Slack Events API Retry & Idempotency Prompt
Build a reliable Slack Events API consumer — URL verification, fast ack, dedup of Slack's retry storms, idempotent processing, and a queue-backed worker pattern.
- Target user
- Engineers building event-driven Slack integrations at scale
- Difficulty
- Advanced
- Tools
- Claude, ChatGPT
The prompt
You are a distributed-systems engineer who has run a high-traffic Slack Events API consumer and learned the hard way that Slack retries aggressively and will disable your subscription if you're slow. I will provide: - The events we subscribe to (message.channels, reaction_added, app_mention, etc.) - Our infra (web tier, queue, workers, datastore) - Symptoms (duplicate processing, "your app is being rate limited", disabled subscriptions) Your job: 1. **URL verification** — handle the `url_verification` challenge correctly and only once; explain why it must be a synchronous echo. 2. **The 3-second ack** — return 200 immediately after signature verification; NEVER do real work inline.
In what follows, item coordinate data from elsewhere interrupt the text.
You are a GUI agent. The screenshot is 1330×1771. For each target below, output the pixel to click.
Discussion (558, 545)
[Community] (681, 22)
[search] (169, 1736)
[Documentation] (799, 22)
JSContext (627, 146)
Explain Slack's retry policy: it resends on non-2xx or slow responses with `X-Slack-Retry-Num` and `X-Slack-Retry-Reason`, up to 3 times with backoff. 3. **Dedup / idempotency** — events can arrive multiple times. Design a dedup key (`event_id`, or `client_msg_id` for messages) with a TTL store (e.g. Redis SETNX, 1h). Show the check-and-skip path and how to honor `X-Slack-Retry-Num`. 4. **Queue handoff** — push the verified event to a durable queue; workers process with their own retries and dead-letter. Explain at-least-once semantics and why handlers must be idempotent regardless. 5. **Bot-loop prevention** — drop events where `bot_id` is your own app or `subtype` is `bot_message`, to avoid infinite reaction/message loops. 6. **Ordering** — Slack does not guarantee order. Show how to tolerate out-of-order edits/deletes (message_changed, message_deleted) using `event_ts`. 7. **Backpressure & rate limits** — respect Tier limits and `Retry-After` on outbound calls; shed or buffer inbound during spikes rather than 500-ing (which triggers more retries). 8. **Observability** — metrics for ack latency, dedup hit rate, retry-num distribution, and worker lag; alert before Slack auto-disables the subscription. Output as: (a) the HTTP handler (verify → ack → enqueue), (b) the dedup store interface + TTL choice, (c) the worker with idempotent handler contract, (d) the bot-loop and out-of-order guards, (e) a runbook for "subscription disabled". Bias toward: idempotency everywhere, ack-before-work always, and treating every event as possibly-duplicated and possibly-out-of-order.